Ravichandran, Rensselaer Polytechnic Institute
- Gautam Ray,
University of Minnesota
-
Mani Subramani, University of Minnesota
- Huseyin
Tanriverdi, University of Texas at Austin
TOPICS
------
Two broad
illustrative sets of research problems that the special
issue is particularly interested inbut not limited
toinclude the following.
a. IT-enabled
governance of innovative organizational forms and
arrangements:
- Realization
and governance of massively-distributed IT-enabled
organizational form
-
Platform-centric ecosystems (such as iOS, Android, Linux)
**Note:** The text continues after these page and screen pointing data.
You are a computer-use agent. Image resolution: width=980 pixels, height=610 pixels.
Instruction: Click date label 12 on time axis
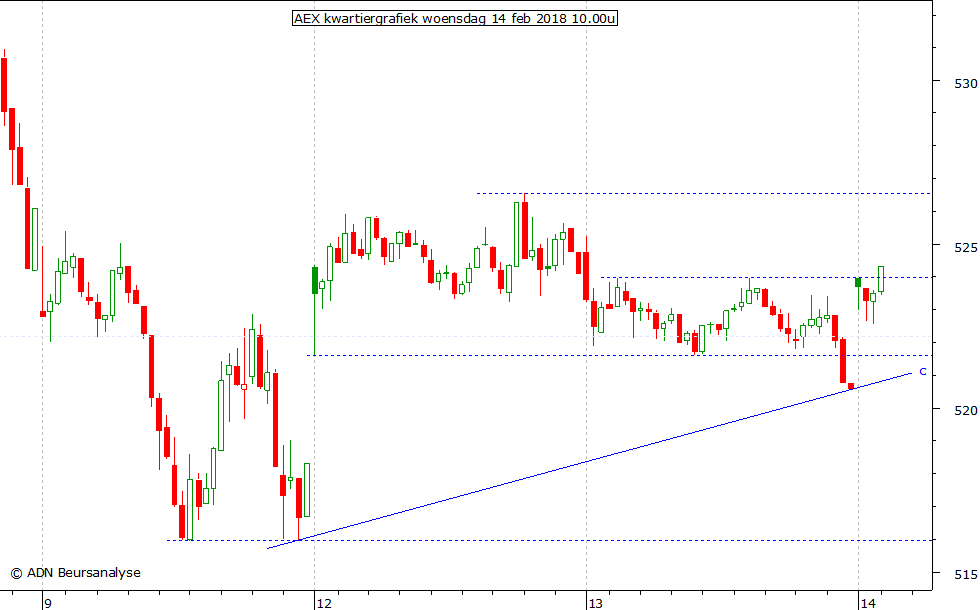[323, 603]
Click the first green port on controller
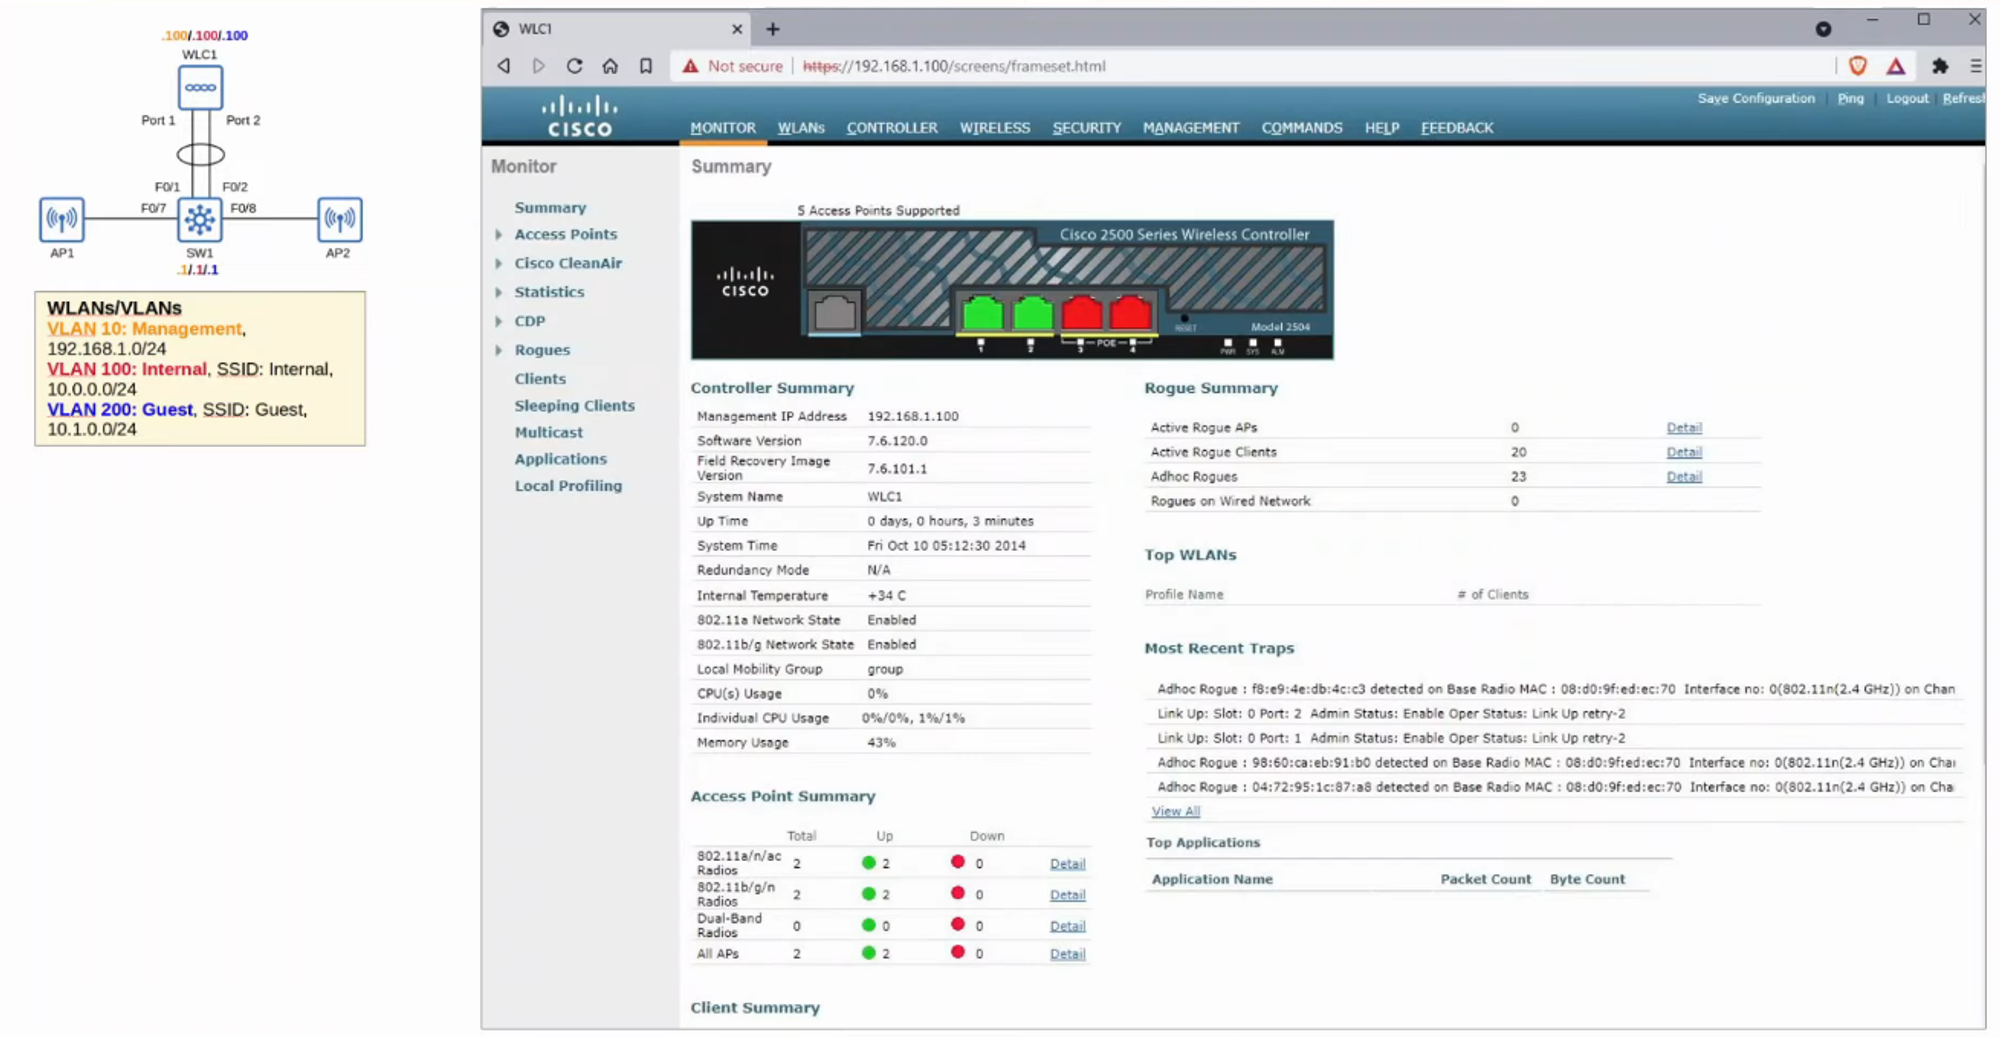2000x1037 pixels. (982, 313)
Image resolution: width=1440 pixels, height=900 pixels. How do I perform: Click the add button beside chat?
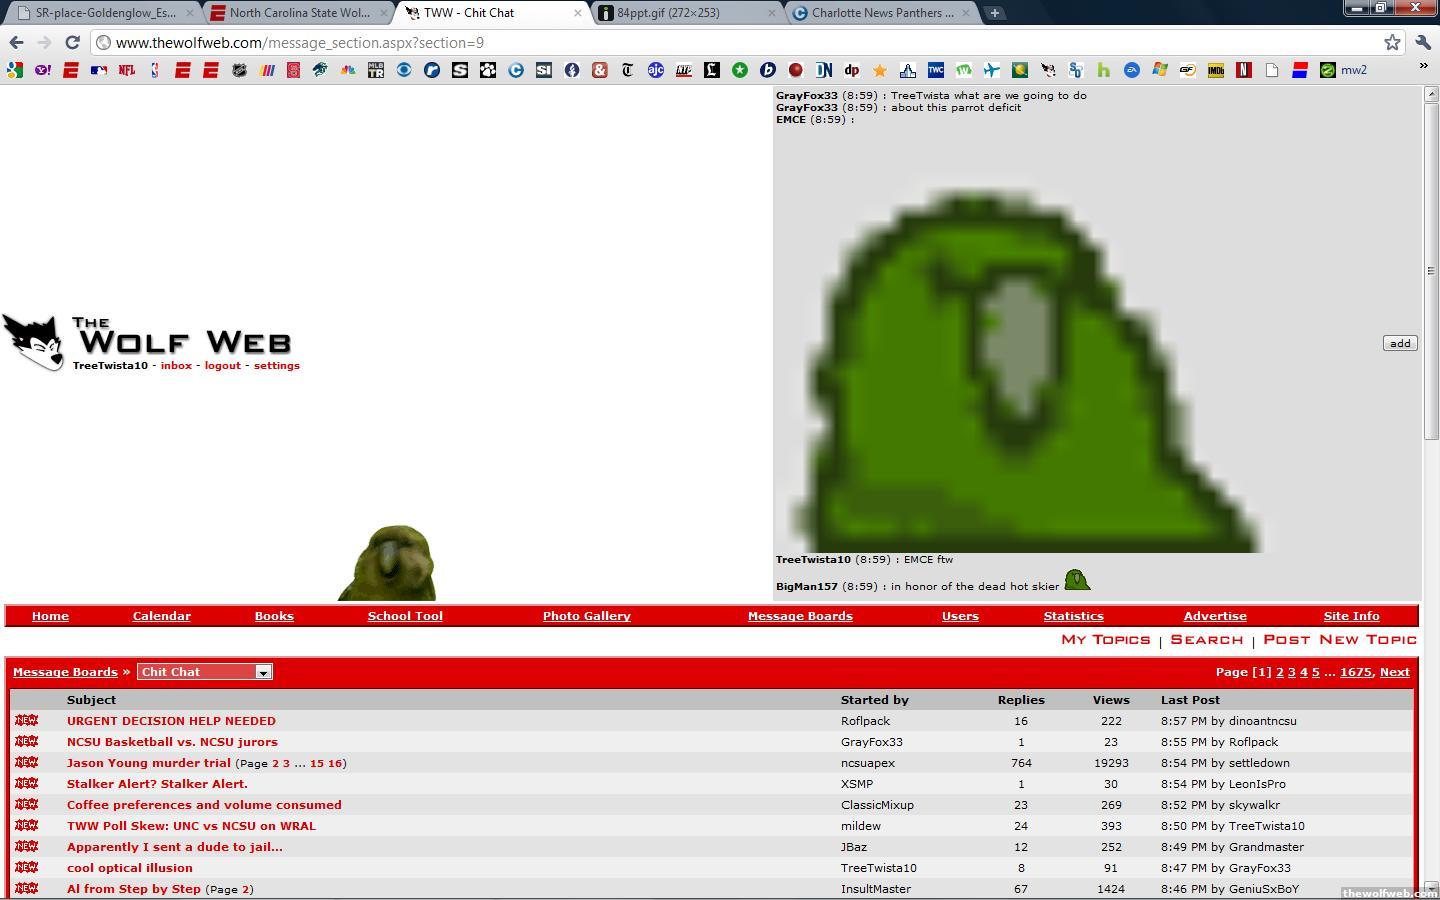pyautogui.click(x=1399, y=343)
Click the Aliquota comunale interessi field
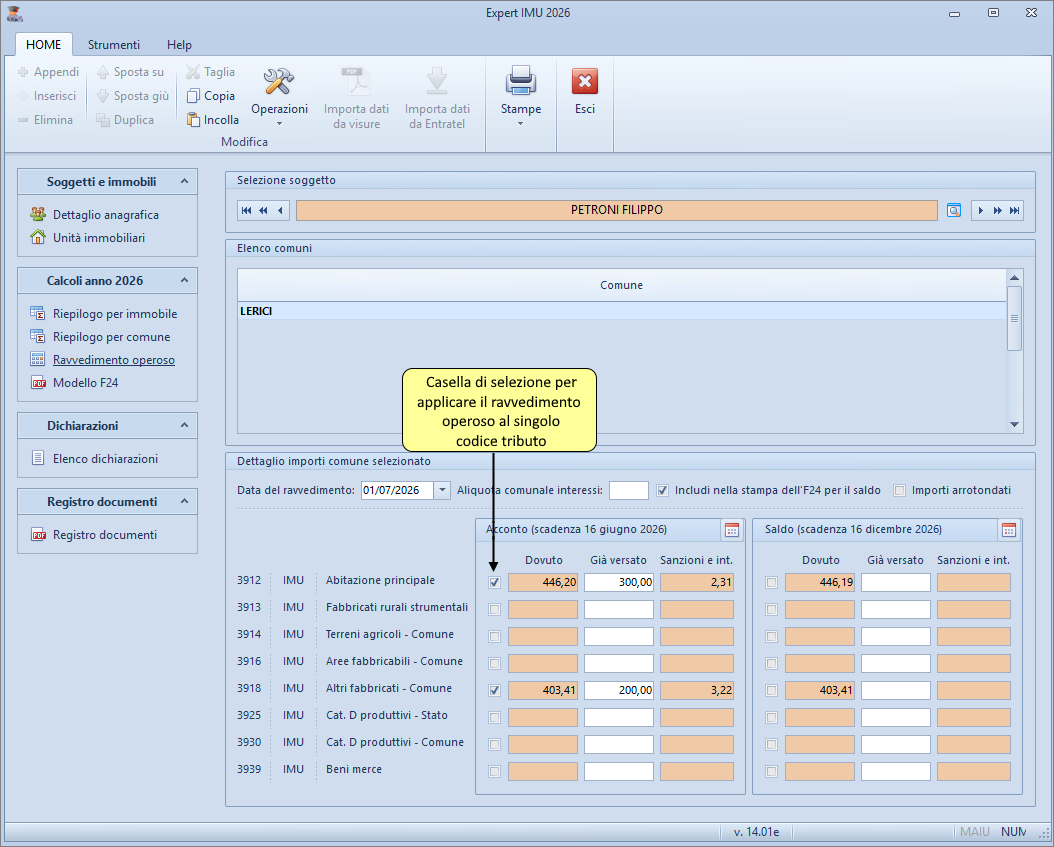This screenshot has height=847, width=1054. (x=628, y=491)
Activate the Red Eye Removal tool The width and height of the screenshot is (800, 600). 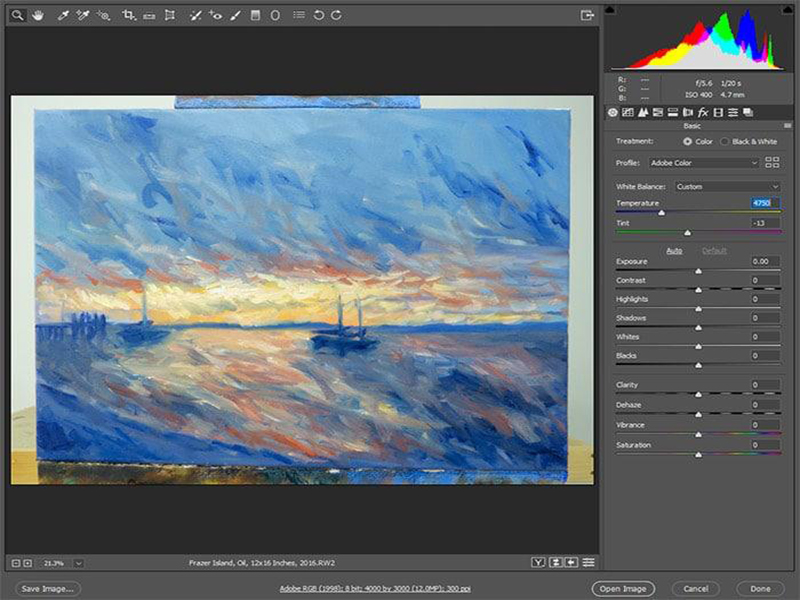216,15
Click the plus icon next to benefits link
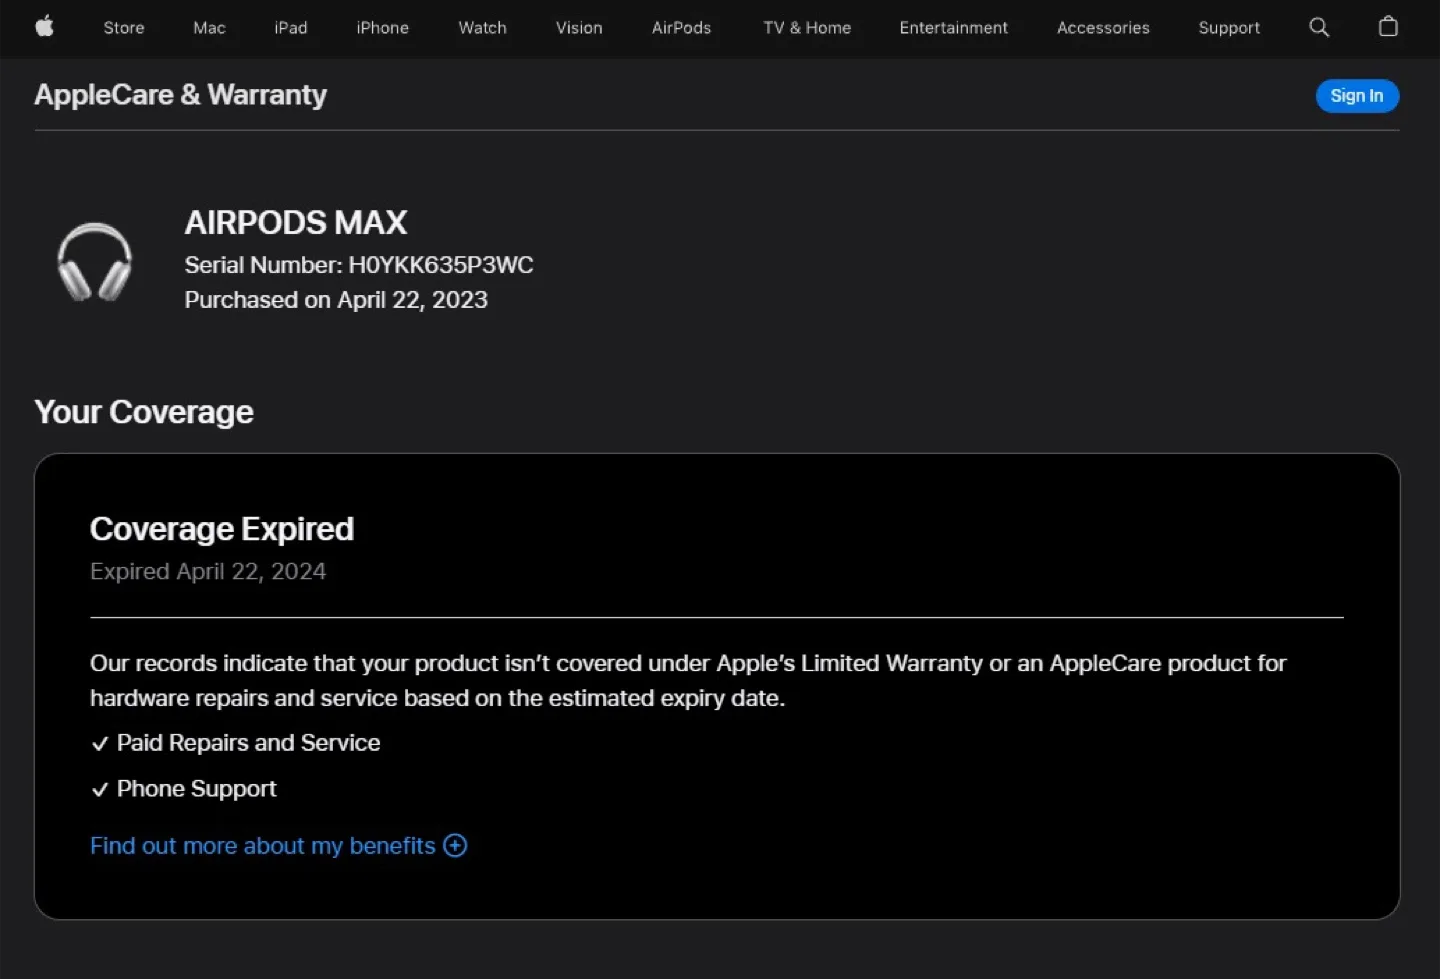Image resolution: width=1440 pixels, height=979 pixels. 455,846
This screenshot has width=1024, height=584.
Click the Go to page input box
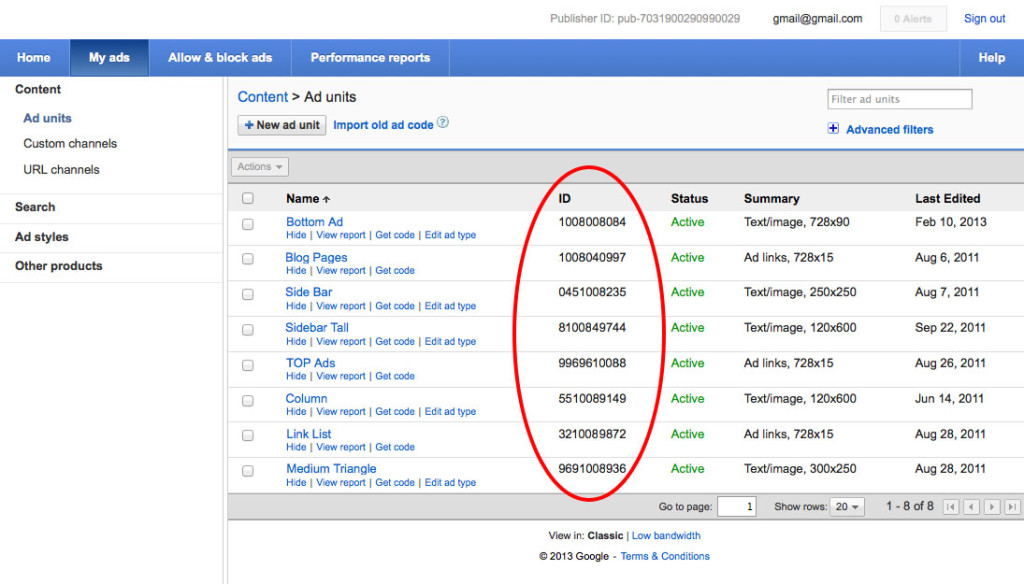tap(737, 507)
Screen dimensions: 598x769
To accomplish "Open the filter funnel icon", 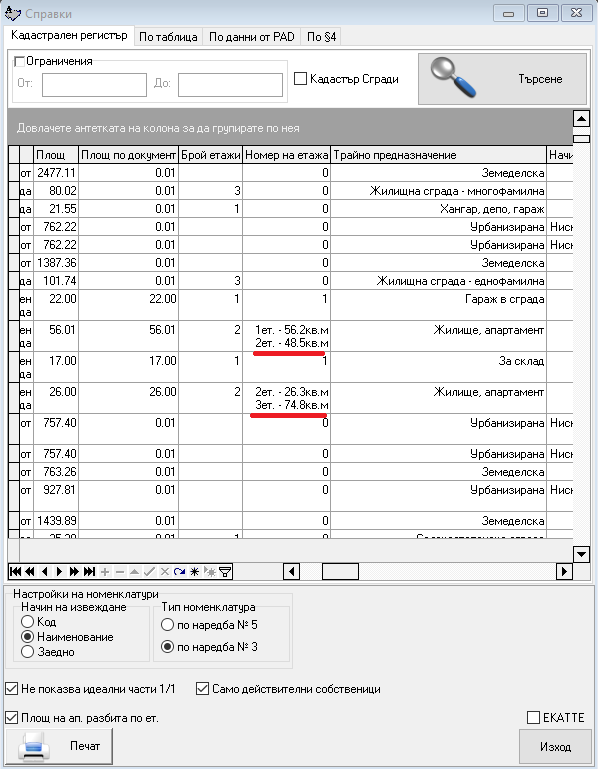I will coord(225,571).
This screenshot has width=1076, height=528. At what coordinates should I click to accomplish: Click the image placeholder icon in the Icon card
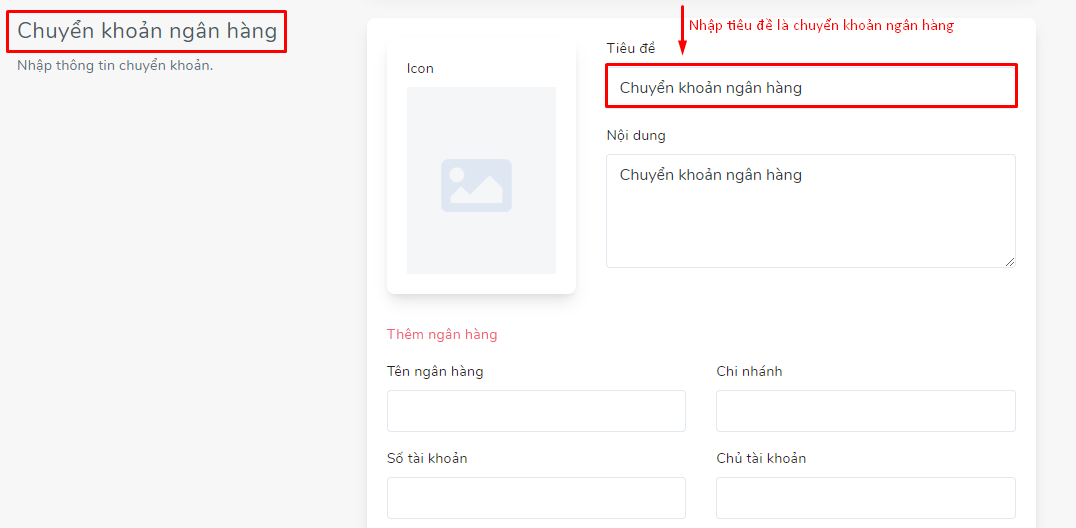476,185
where software cores enable coordination and integration
of the autonomous work of thousands of volunteer
collaborators
- IT-enabled
repartitioning of decision rights, especially as the
strategic assumption of information scarcity gets replaced
by information abundance (e.g., via sense making based on
massive amounts of real-time data using business analytics)
- Configurations
of control mechanisms in such massively-distributed
organizational arrangements such as global expertise
networks, mass-collaboration networks, and product
co-creation communities
- Dynamics of
control evolution, particularly where control is observed in
the absence of conventional principal-agent relationships
- Evolutionary
dynamics, survival, and mortality of such organizational
arrangements
- The role of IT
architecture as a coordination device, especially in
massively-distributed organizational arrangements where
conventional coordination devices such as hierarchical
authority do not readily scale.
b. Governance of
information technology activities and artifacts:
- Co-evolution
of organizational governance and IT governance
- Nuanced
conceptualizations of IT governance as partitioning of
different classes of decision rights among multiple
stakeholders within and across conventional firm boundaries
- The dynamics
of IT governance evolution, particularly its temporal
oscillation between extremes of centralization and
decentralization
- Consequences
of misfits between IT governance arrangements and
environmental dynamics
- The role of IT
governance in creating ambidextrous, resilient, or
self-organizing organizations
- The interplay
between IT governance and national borders
- Alignment of
IT governance and IT architecture at the firm, interfirm, or
network level
- The interplay
of modularity in IT architecture, organizational
configurations, and processes
- Plural forms
of IT governance that simultaneously exploit the advantages
of vertical integration and outsourcing.
SUBMISSION
GUIDELINES:
Submitted papers
must make a significant and novel contribution to theory,
complemented by the appropriate evidence. All research
methodologies are welcomed. Strong preference will be given
to papers that contribute distinctive, non-trivial
IS-centric insights to theoretical perspectives in IS or the
reference disciplines, rather than to applications of
existing theories to an IS context. Some potentially
promising theoretical perspectives where an IS lens might
contribute distinctive, original insights include
Transaction Cost Economics, Evolutionary Selection, Real
Options, Modular Systems Theory, and Agency Theory.